Windows device drivers are not supported by CrossOver unfortunately. This is by design, since we don't have a Windows kernel running(otherwise our software would be a virtual machine like Parallels or VMware)
This means that you'll need a MacOS driver to talk to your USB devices, and CrossOver will talk to them via the normal MacOS way of talking to devices. E.g. USB disks are mounted in a directory, and CrossOver just reads and writes normal files there. A USB network adapter is configured by OSX and CrossOver uses the normal network API. A USB sound card is driven by an OSX driver, and CrossOver uses the CoreAudio API.
In your case I think the main reason why you use CrossOver is because there is no OSX driver.
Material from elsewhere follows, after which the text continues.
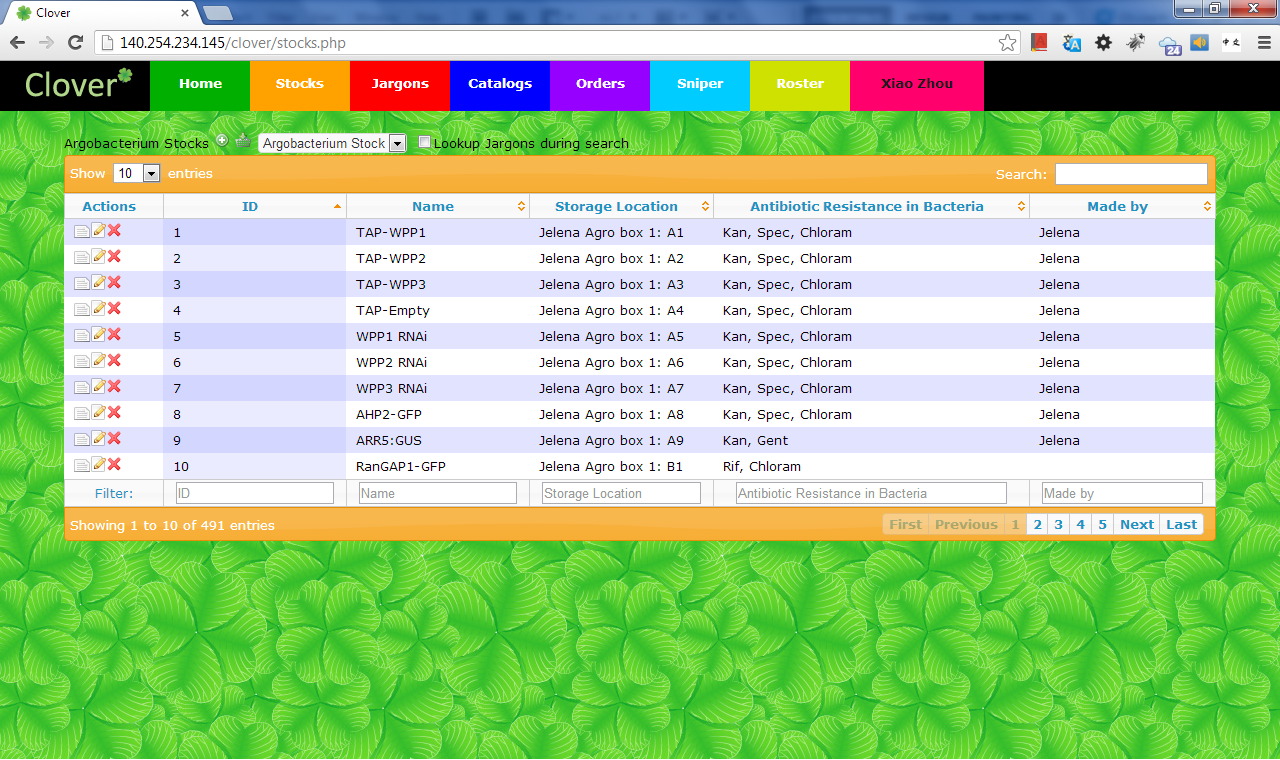This screenshot has height=760, width=1280.
Task: Add a new Argobacterium stock via the plus icon
Action: click(222, 140)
Many devices like yours however are serial-to-usb adapters and OSX can talk to them via a standardized driver. On the OSX side you get a tty device. On Linux this device would be called /dev/ttyUSBx (with x being a number like 0, 1, ...), I don't know what it is called on OSX. You can forward this device to a standard serial COM port like COM0:, COM1: etc in CrossOver. I am afraid however that this will not make your app happy, because it searches the device list for an USB device, nor a COM port.
We are working on creating registry entries for attached devices, so Windows apps can properly find specific USB devices(e.g. an iPod is a USB mass storage, but iTunes won't connect to any random drive). This would also auto-configure USB-to-serial devices. You'd still need an OSX driver to talk to your device, but once that driver is loaded Windows apps will find it. However, this work is rather low priority(we get very few requests for USB support like that compared to e.g. Internet Explorer 8 support), so it will take a while before this appears(I think the timeframe is years rather than months. Currently all this is in conceptual planning stage).